Dataset entries
----

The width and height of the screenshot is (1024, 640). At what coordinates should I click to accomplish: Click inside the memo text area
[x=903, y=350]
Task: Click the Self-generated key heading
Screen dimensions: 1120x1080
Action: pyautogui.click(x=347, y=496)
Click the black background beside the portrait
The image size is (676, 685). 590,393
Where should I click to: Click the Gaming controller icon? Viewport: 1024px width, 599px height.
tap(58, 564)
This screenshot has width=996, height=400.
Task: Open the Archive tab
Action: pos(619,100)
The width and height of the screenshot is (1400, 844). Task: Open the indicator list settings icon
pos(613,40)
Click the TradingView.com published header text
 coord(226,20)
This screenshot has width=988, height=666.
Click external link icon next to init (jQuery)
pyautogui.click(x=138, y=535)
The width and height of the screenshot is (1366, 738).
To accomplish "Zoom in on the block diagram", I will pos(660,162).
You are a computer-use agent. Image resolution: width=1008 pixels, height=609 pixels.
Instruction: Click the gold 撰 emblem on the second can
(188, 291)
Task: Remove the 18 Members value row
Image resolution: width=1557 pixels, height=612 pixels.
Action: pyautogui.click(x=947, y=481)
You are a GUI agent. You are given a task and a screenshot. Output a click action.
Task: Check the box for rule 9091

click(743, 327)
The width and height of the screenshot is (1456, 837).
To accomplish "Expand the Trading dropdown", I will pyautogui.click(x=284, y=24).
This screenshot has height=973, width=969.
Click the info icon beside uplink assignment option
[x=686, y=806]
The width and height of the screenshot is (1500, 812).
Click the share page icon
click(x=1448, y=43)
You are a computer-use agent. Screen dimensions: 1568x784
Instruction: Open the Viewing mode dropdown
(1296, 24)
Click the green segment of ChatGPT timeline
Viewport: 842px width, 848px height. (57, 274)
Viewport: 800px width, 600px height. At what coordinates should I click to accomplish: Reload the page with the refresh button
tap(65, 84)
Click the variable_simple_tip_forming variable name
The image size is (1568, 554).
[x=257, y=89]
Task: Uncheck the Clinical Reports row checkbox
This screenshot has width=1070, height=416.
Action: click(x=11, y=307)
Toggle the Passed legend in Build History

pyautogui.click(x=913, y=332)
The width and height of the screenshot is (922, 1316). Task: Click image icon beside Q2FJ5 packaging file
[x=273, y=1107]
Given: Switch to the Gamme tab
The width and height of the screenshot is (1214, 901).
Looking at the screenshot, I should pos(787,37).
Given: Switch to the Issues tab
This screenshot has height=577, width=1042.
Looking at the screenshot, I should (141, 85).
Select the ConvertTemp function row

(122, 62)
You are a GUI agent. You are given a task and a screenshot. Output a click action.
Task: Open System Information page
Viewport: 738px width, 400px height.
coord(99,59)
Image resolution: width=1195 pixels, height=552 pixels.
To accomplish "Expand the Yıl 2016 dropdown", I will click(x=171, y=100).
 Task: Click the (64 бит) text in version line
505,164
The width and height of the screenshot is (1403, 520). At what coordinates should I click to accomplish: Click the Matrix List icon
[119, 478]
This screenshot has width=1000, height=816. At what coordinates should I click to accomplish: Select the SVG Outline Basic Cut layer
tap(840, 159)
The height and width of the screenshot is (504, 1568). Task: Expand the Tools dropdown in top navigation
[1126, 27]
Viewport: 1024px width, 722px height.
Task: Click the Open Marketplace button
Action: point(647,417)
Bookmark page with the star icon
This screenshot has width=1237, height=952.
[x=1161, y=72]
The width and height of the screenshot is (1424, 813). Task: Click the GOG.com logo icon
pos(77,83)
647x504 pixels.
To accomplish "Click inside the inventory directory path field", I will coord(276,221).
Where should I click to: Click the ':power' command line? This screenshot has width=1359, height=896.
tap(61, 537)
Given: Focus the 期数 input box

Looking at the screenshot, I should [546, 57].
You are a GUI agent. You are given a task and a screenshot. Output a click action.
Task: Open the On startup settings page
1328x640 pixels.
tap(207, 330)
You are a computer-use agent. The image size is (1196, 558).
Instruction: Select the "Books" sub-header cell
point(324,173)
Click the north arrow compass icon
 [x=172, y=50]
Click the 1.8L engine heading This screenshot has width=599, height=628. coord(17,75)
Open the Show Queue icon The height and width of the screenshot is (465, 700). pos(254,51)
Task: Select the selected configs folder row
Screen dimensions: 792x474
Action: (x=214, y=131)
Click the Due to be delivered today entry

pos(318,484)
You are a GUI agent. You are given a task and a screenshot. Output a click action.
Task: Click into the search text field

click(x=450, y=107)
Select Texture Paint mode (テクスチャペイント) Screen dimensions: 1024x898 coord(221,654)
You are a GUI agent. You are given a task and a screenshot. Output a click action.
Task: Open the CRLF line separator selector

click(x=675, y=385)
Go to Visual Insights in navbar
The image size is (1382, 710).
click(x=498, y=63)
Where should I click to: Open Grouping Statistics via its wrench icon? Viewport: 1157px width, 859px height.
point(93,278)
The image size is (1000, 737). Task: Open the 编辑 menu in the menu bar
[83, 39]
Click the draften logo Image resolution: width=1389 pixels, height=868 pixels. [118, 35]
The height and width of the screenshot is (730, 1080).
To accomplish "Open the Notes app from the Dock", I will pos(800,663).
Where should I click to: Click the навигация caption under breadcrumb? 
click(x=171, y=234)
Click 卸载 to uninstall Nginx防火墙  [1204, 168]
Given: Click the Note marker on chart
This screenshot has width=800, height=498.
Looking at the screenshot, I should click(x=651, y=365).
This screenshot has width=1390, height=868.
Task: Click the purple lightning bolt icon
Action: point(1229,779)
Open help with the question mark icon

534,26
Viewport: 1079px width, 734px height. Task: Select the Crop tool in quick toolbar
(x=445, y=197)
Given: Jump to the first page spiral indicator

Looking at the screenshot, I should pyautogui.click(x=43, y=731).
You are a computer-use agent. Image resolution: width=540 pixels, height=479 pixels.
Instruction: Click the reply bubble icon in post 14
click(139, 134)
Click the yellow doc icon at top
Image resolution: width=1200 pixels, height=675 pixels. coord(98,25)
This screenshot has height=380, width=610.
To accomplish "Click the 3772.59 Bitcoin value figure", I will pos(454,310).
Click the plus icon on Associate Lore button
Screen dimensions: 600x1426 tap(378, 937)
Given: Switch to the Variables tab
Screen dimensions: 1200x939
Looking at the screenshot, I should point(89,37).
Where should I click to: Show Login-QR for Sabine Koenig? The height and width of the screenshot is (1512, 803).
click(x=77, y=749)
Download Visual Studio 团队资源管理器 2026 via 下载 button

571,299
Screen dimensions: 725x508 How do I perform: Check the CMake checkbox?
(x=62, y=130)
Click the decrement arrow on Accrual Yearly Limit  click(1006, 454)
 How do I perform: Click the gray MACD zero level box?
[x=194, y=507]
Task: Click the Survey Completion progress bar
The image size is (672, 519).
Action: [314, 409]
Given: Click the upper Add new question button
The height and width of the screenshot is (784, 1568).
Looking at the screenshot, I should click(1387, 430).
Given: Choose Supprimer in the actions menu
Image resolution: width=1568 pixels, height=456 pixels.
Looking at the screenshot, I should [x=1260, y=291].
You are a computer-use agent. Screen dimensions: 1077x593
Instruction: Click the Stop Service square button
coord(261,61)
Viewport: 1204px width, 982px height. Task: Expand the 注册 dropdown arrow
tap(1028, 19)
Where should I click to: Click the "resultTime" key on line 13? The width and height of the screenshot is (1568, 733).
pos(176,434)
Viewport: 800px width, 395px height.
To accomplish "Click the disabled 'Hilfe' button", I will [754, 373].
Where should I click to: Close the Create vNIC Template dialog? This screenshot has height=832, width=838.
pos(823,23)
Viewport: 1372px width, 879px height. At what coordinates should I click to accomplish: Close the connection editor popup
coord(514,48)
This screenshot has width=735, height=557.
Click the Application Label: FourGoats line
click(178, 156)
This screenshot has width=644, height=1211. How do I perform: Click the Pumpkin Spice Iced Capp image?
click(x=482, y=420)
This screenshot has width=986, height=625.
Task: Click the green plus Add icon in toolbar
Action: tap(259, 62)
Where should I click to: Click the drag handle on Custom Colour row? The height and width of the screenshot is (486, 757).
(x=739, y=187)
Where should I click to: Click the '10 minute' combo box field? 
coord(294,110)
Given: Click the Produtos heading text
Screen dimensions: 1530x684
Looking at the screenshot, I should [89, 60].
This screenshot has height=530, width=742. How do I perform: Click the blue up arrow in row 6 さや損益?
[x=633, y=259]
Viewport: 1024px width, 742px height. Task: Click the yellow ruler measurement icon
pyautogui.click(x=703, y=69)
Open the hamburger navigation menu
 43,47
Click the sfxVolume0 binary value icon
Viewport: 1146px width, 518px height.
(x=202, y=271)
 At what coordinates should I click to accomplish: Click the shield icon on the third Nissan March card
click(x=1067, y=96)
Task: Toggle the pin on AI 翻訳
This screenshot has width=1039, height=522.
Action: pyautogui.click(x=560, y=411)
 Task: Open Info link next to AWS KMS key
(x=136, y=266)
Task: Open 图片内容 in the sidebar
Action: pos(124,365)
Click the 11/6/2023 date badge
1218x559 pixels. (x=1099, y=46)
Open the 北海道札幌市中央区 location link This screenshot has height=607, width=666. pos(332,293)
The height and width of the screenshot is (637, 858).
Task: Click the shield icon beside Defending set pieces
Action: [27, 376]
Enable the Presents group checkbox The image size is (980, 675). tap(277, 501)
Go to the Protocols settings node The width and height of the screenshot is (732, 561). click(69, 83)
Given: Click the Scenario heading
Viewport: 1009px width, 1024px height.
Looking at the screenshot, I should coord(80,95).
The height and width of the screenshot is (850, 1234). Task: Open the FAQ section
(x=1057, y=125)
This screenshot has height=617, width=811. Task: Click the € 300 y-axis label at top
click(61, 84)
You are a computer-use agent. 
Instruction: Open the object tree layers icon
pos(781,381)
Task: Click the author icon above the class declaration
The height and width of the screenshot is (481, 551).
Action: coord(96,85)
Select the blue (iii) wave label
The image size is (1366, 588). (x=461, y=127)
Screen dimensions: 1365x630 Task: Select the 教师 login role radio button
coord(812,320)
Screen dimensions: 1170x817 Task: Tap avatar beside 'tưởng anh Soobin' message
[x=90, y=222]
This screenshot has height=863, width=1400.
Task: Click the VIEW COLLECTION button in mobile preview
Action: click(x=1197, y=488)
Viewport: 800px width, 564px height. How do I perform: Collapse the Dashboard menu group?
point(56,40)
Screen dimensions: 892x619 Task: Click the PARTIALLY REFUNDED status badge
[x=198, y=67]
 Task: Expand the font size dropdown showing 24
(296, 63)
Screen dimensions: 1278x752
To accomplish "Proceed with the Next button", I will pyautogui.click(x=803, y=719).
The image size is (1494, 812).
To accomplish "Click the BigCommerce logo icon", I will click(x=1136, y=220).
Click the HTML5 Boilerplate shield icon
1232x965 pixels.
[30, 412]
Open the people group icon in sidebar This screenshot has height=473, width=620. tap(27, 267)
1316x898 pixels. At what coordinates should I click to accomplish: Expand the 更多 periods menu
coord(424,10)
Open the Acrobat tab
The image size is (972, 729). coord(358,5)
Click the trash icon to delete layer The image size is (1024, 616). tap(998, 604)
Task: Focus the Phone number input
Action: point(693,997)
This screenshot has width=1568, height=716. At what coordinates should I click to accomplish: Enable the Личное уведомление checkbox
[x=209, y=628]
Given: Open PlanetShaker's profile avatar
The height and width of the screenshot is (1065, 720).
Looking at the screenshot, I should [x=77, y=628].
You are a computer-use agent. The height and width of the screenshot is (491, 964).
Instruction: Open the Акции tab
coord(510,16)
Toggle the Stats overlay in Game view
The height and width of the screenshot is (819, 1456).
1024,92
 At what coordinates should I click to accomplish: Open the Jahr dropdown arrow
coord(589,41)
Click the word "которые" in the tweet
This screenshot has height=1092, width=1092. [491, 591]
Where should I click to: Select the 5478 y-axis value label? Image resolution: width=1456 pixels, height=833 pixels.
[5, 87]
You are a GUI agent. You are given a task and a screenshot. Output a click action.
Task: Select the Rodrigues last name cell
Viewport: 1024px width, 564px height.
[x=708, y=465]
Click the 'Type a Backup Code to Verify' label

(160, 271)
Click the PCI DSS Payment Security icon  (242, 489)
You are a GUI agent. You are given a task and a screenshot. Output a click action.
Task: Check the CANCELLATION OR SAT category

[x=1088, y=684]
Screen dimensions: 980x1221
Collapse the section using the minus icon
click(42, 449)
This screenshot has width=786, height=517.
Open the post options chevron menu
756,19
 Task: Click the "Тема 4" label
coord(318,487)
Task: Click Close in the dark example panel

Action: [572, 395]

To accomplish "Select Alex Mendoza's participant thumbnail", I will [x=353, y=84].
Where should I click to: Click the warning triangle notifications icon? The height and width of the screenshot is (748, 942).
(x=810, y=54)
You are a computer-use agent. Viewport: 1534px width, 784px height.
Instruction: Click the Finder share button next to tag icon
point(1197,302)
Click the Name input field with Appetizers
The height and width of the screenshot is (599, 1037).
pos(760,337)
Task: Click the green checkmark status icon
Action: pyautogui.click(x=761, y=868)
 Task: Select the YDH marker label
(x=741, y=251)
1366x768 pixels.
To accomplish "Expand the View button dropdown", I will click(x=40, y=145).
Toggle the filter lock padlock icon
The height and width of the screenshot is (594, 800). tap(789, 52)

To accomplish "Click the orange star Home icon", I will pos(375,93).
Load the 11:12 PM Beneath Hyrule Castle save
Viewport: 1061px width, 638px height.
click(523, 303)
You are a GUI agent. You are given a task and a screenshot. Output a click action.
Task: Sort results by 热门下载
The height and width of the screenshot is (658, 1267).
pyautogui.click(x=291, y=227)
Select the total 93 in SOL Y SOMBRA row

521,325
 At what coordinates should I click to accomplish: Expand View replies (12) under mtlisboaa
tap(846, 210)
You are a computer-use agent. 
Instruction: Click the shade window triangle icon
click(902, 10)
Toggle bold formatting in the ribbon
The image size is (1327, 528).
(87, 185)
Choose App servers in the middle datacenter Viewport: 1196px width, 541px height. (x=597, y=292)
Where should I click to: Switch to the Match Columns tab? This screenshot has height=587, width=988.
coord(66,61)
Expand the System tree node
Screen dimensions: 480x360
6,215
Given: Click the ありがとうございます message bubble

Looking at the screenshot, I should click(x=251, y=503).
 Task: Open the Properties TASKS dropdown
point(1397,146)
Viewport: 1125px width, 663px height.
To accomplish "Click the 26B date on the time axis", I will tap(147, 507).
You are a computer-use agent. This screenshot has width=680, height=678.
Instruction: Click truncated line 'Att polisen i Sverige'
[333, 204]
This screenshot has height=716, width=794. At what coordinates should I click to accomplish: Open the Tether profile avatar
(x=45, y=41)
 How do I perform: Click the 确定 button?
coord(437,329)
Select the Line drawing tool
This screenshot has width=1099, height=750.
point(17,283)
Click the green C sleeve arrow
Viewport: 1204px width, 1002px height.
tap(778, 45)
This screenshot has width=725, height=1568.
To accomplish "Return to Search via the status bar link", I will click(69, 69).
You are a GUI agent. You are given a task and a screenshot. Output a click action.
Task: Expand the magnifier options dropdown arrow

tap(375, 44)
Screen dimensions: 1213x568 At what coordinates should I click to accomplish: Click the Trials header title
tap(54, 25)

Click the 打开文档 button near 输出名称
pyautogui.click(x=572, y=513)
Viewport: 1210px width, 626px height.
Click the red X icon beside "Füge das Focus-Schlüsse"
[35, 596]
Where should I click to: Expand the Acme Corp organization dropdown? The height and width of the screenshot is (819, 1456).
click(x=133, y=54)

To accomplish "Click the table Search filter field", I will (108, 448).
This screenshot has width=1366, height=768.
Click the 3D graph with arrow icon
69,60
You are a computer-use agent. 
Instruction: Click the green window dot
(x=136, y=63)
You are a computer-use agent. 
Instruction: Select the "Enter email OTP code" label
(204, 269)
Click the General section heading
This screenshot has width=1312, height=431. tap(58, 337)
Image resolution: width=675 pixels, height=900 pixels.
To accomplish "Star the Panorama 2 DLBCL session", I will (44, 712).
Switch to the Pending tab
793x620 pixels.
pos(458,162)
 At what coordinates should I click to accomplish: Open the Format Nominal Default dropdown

----

WORK TASK: Return the span of lines in the data above that opens at the line with "Toggle the filter lock padlock icon" and closes at the line with "Viewport: 1210px width, 626px height.", exactly, ends included, nothing else.

EXERCISE RESULT:
Toggle the filter lock padlock icon
The height and width of the screenshot is (594, 800). tap(789, 52)

To accomplish "Click the orange star Home icon", I will pos(375,93).
Load the 11:12 PM Beneath Hyrule Castle save
Viewport: 1061px width, 638px height.
click(523, 303)
You are a GUI agent. You are given a task and a screenshot. Output a click action.
Task: Sort results by 热门下载
The height and width of the screenshot is (658, 1267).
pyautogui.click(x=291, y=227)
Select the total 93 in SOL Y SOMBRA row

521,325
 At what coordinates should I click to accomplish: Expand View replies (12) under mtlisboaa
tap(846, 210)
You are a computer-use agent. 
Instruction: Click the shade window triangle icon
click(902, 10)
Toggle bold formatting in the ribbon
The image size is (1327, 528).
(87, 185)
Choose App servers in the middle datacenter Viewport: 1196px width, 541px height. (x=597, y=292)
Where should I click to: Switch to the Match Columns tab? This screenshot has height=587, width=988.
coord(66,61)
Expand the System tree node
Screen dimensions: 480x360
6,215
Given: Click the ありがとうございます message bubble

Looking at the screenshot, I should click(x=251, y=503).
 Task: Open the Properties TASKS dropdown
point(1397,146)
Viewport: 1125px width, 663px height.
To accomplish "Click the 26B date on the time axis", I will tap(147, 507).
You are a computer-use agent. This screenshot has width=680, height=678.
Instruction: Click truncated line 'Att polisen i Sverige'
[333, 204]
This screenshot has height=716, width=794. At what coordinates should I click to accomplish: Open the Tether profile avatar
(x=45, y=41)
 How do I perform: Click the 确定 button?
coord(437,329)
Select the Line drawing tool
This screenshot has width=1099, height=750.
point(17,283)
Click the green C sleeve arrow
Viewport: 1204px width, 1002px height.
tap(778, 45)
This screenshot has width=725, height=1568.
To accomplish "Return to Search via the status bar link", I will click(69, 69).
You are a GUI agent. You are given a task and a screenshot. Output a click action.
Task: Expand the magnifier options dropdown arrow

tap(375, 44)
Screen dimensions: 1213x568 At what coordinates should I click to accomplish: Click the Trials header title
tap(54, 25)

Click the 打开文档 button near 输出名称
pyautogui.click(x=572, y=513)
Viewport: 1210px width, 626px height.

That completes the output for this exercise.